Python 2.5 incompatible with Fedora Core 6 - packaging problems again

Paul Boddie paul at boddie.org.uk
Sun Mar 4 17:26:42 EST 2007


MonkeeSage wrote:
>
> The configure script checks for libraries and headers that are
> required for a base build, and (according to the options passed to
> configure, or using the defaults) optional components. There is NO WAY
> for it to know which PACKAGES, on any of the 500 linux distributions,
> provide those libs and headers.

True, but it would be nice to be able to do a configure --with-some-
library[=path] and have it give an error if that library isn't found.
A lot of tests for specific libraries and headers exist in the
autoconf universe, and it's also possible to write custom tests. Of
course, this may be academic since distutils has apparently taken over
a lot of the work concerning optional modules.

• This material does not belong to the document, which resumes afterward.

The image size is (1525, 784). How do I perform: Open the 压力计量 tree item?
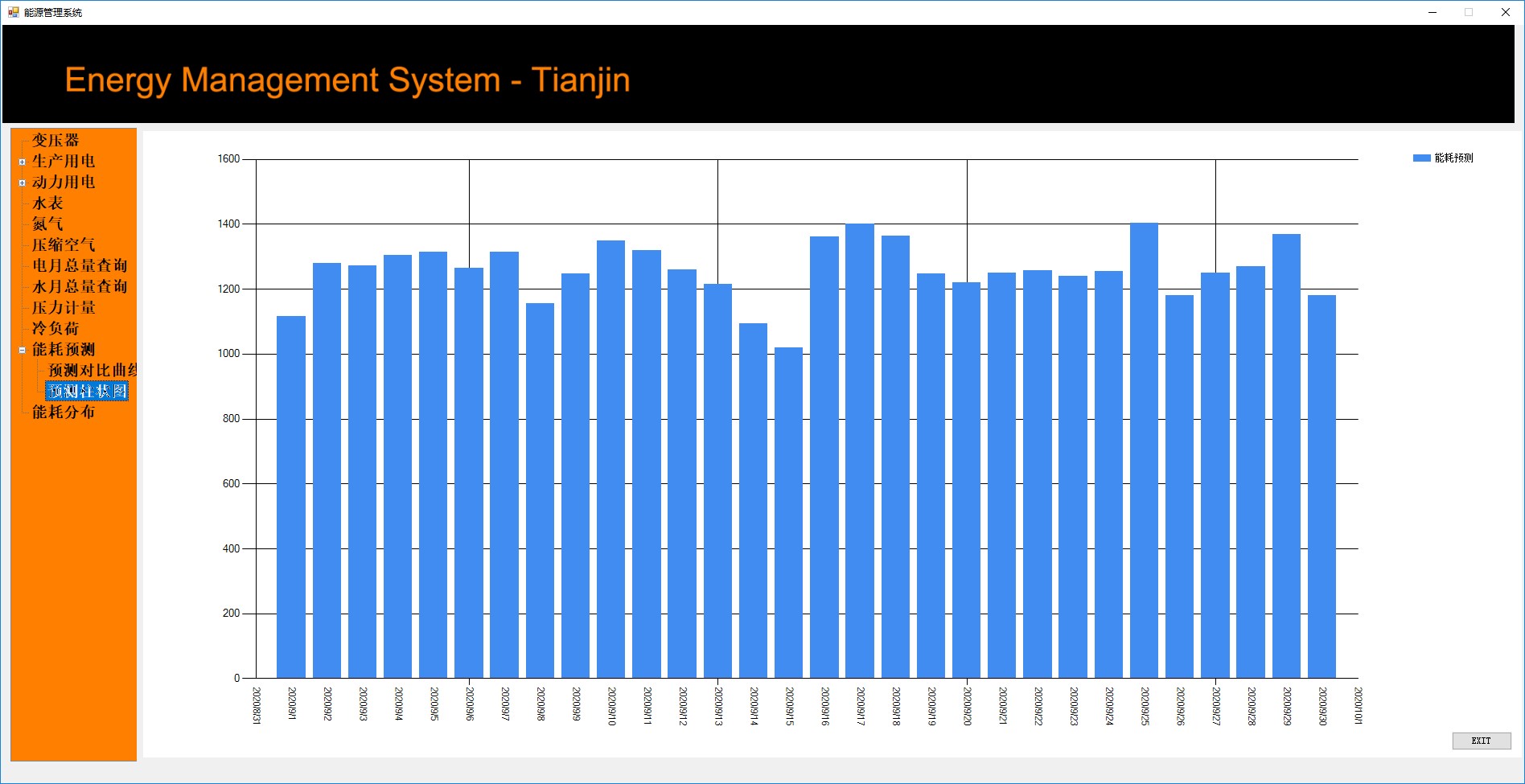(x=64, y=307)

> That is the job of the PACKAGER, or
> (gasp) the end user if you use a distro without a package system or
> trying to build from raw source. There is no passing the buck. If a
> package is broken, the packager must fix it. If the source is broken,
> the developer must fix it.

I guess if you're building from source, you're the packager, yes.
These days when I can't find up-to-date packages for my aging
distribution, I actually seek out such packages for newer
distributions and backport them, mostly because the dependencies have
been worked out by someone else. In such circumstances, I'm the
packager but I'm using a package infrastructure, as opposed to having
to do a lot of the hard work myself.